**RECORDS SHOWN**.

=-=-=-=-=

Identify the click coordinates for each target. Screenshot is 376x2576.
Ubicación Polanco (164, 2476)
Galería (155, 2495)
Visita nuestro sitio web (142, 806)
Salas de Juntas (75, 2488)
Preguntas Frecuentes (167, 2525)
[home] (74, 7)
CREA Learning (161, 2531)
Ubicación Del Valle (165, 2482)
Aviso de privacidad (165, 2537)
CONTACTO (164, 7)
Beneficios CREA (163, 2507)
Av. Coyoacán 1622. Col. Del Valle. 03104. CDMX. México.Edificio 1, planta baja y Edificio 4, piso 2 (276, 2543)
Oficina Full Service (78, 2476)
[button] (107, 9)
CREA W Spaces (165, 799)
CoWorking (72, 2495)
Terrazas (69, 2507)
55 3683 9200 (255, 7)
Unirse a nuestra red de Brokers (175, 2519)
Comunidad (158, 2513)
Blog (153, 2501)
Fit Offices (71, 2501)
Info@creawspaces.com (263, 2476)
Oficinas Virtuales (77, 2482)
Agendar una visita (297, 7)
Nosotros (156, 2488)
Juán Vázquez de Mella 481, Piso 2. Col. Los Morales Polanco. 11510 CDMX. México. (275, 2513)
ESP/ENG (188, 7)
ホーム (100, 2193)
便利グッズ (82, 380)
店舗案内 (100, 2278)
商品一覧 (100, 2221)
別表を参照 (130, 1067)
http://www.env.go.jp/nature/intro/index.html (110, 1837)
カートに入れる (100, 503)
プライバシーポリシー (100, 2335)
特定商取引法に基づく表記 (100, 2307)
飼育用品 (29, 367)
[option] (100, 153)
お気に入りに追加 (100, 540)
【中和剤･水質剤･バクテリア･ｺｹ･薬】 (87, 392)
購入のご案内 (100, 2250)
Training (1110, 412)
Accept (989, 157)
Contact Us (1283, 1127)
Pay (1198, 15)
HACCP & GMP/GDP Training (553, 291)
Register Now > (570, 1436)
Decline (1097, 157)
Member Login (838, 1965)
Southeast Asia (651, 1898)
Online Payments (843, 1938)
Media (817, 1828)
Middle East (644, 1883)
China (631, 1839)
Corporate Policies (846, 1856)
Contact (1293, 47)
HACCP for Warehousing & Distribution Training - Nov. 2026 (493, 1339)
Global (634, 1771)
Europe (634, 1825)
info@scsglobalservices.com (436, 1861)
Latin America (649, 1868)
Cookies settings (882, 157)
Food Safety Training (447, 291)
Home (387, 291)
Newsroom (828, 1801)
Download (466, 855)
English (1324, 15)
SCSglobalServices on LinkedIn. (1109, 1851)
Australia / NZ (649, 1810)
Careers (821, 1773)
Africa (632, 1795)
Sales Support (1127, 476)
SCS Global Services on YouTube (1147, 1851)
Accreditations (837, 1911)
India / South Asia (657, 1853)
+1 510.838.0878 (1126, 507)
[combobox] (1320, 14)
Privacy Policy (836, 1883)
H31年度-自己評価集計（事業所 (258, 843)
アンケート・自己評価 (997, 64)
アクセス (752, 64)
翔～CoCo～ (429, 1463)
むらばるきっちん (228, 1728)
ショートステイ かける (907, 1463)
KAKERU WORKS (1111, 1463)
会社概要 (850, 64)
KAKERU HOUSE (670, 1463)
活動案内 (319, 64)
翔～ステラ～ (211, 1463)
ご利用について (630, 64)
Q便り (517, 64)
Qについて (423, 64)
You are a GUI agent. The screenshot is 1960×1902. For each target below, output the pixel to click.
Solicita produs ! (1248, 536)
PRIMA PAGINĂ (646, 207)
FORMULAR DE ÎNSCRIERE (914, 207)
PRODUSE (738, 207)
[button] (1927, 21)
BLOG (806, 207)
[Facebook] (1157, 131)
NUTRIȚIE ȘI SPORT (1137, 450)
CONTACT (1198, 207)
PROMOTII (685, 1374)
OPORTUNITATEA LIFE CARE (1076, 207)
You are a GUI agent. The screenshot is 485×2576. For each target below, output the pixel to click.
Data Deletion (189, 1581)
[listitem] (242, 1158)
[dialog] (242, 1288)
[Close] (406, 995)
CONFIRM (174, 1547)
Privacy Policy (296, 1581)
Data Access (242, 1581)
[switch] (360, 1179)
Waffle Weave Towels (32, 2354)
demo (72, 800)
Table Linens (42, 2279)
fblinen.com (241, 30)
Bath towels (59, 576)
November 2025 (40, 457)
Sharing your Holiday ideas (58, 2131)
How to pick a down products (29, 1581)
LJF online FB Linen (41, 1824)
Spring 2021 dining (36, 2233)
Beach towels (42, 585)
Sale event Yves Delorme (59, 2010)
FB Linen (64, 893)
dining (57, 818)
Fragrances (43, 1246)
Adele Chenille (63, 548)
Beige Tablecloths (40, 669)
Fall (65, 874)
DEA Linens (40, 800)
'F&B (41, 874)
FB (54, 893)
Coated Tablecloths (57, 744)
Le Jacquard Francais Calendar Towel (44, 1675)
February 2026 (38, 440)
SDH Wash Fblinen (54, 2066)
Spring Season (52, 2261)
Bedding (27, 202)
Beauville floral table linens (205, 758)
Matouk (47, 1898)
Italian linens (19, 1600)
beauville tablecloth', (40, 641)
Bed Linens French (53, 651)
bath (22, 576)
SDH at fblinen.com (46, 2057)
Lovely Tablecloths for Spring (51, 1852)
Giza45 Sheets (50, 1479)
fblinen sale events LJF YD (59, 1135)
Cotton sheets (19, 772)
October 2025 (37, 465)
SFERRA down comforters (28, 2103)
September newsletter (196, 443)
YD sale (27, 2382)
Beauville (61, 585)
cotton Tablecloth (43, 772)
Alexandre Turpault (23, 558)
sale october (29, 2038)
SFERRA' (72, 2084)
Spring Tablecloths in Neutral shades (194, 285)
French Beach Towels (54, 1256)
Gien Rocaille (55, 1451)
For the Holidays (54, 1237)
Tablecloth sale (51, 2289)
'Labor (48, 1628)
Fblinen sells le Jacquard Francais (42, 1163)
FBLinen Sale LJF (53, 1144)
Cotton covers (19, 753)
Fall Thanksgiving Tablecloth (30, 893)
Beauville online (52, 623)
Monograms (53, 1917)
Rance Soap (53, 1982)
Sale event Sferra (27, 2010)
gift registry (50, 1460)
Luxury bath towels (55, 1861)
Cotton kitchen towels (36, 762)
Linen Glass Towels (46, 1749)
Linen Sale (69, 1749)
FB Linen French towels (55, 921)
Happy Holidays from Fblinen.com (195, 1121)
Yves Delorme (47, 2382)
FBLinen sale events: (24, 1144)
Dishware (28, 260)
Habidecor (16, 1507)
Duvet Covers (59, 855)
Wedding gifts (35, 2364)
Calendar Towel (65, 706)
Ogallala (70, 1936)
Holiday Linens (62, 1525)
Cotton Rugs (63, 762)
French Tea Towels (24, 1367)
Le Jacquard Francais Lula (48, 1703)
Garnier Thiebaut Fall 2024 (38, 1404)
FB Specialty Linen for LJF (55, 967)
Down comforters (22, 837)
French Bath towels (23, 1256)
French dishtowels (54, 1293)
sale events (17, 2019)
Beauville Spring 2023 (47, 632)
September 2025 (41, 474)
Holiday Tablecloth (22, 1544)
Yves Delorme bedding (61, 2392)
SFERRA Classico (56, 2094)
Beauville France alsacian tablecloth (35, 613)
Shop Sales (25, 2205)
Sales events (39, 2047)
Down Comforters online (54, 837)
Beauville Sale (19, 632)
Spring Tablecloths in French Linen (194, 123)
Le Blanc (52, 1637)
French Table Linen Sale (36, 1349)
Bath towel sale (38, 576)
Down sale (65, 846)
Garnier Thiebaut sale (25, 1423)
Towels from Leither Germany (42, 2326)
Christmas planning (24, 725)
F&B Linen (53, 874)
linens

=-=-=-=-=

**PROBLEM DESCRIPTION**. Now copy each line of the entries that mentions "French".

**EXPECTED ANSWER**.
Bed Linens French (53, 651)
French Beach Towels (54, 1256)
FB Linen French towels (55, 921)
French Tea Towels (24, 1367)
French Bath towels (23, 1256)
French dishtowels (54, 1293)
Spring Tablecloths in French Linen (194, 123)
French Table Linen Sale (36, 1349)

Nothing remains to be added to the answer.